Description of the task:
Reproduce the part of the data that opens with the line containing "The height and width of the screenshot is (552, 639)." and closes at the end of the data, including both ends, with 63 added to every coordinate in the answers.

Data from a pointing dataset

┄┄┄┄┄┄

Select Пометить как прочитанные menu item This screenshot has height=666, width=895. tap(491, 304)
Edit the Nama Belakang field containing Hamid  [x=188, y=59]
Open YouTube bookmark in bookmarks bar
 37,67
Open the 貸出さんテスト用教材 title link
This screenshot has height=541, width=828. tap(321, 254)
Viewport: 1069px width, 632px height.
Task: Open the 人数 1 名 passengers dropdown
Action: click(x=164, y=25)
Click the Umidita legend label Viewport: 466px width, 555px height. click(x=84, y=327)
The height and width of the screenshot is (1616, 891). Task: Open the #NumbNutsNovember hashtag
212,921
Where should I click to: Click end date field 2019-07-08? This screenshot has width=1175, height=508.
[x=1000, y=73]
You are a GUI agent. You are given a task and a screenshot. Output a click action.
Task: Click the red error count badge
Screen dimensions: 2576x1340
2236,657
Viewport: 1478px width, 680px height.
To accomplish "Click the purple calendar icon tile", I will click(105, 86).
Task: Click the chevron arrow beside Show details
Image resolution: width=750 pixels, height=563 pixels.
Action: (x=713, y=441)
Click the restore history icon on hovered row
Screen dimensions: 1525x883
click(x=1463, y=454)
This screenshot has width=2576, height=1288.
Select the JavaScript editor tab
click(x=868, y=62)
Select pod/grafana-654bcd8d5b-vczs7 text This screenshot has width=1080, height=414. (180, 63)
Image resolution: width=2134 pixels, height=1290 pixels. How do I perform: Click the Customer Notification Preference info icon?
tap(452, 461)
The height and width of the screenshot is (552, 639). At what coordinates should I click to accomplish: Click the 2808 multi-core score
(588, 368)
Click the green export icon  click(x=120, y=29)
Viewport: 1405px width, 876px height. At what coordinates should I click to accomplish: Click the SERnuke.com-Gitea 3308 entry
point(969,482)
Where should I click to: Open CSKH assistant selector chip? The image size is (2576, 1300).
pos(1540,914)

┄┄┄┄┄┄

Output of the exercise:
The height and width of the screenshot is (552, 639). At what coordinates should I click to accomplish: Click the 2808 multi-core score
(651, 431)
Click the green export icon  click(x=183, y=92)
Viewport: 1405px width, 876px height. At what coordinates should I click to accomplish: Click the SERnuke.com-Gitea 3308 entry
point(1032,545)
Where should I click to: Open CSKH assistant selector chip? The image size is (2576, 1300).
pos(1603,977)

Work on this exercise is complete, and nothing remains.